*WORK TO BE COMPLETED:*
Rewrite the data below, replacing "coordinate pair" with "point" everywhere it appears and leaving everything else unchanged.

*PROVIDED MATERIAL:*
= = = =

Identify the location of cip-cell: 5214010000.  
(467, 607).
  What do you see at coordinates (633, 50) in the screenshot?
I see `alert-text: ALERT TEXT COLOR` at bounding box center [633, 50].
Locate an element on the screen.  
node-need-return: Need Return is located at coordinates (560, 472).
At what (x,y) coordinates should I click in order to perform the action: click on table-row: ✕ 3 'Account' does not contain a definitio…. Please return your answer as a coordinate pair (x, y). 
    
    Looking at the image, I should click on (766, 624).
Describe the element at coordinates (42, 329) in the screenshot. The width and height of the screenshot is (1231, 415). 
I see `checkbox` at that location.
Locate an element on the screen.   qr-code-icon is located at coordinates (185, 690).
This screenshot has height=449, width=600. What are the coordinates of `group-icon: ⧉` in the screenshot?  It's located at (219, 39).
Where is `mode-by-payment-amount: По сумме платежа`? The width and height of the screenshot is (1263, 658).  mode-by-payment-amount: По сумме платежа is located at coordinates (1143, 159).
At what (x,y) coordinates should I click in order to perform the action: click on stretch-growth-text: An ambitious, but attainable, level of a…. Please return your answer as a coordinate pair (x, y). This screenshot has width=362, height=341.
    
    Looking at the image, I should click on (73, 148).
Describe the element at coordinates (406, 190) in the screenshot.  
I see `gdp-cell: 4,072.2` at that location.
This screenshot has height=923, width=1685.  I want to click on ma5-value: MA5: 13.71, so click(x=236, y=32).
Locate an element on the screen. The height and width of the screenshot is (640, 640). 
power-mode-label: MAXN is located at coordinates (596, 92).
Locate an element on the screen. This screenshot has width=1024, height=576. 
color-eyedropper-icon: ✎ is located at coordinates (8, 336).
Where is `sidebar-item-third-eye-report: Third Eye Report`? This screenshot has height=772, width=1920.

= = = =

*ANSWER FOR THE TASK:*
Identify the location of cip-cell: 5214010000.  
(467, 607).
  What do you see at coordinates (633, 50) in the screenshot?
I see `alert-text: ALERT TEXT COLOR` at bounding box center [633, 50].
Locate an element on the screen.  
node-need-return: Need Return is located at coordinates (560, 472).
At what (x,y) coordinates should I click in order to perform the action: click on table-row: ✕ 3 'Account' does not contain a definitio…. Please return your answer as a point (x, y). 
    
    Looking at the image, I should click on (766, 624).
Describe the element at coordinates (42, 329) in the screenshot. The width and height of the screenshot is (1231, 415). 
I see `checkbox` at that location.
Locate an element on the screen.   qr-code-icon is located at coordinates (185, 690).
This screenshot has height=449, width=600. What are the coordinates of `group-icon: ⧉` in the screenshot?  It's located at (219, 39).
Where is `mode-by-payment-amount: По сумме платежа`? The width and height of the screenshot is (1263, 658).  mode-by-payment-amount: По сумме платежа is located at coordinates (1143, 159).
At what (x,y) coordinates should I click in order to perform the action: click on stretch-growth-text: An ambitious, but attainable, level of a…. Please return your answer as a point (x, y). This screenshot has width=362, height=341.
    
    Looking at the image, I should click on (73, 148).
Describe the element at coordinates (406, 190) in the screenshot.  
I see `gdp-cell: 4,072.2` at that location.
This screenshot has height=923, width=1685.  I want to click on ma5-value: MA5: 13.71, so click(x=236, y=32).
Locate an element on the screen. The height and width of the screenshot is (640, 640). 
power-mode-label: MAXN is located at coordinates (596, 92).
Locate an element on the screen. This screenshot has width=1024, height=576. 
color-eyedropper-icon: ✎ is located at coordinates (8, 336).
Where is `sidebar-item-third-eye-report: Third Eye Report`? This screenshot has height=772, width=1920.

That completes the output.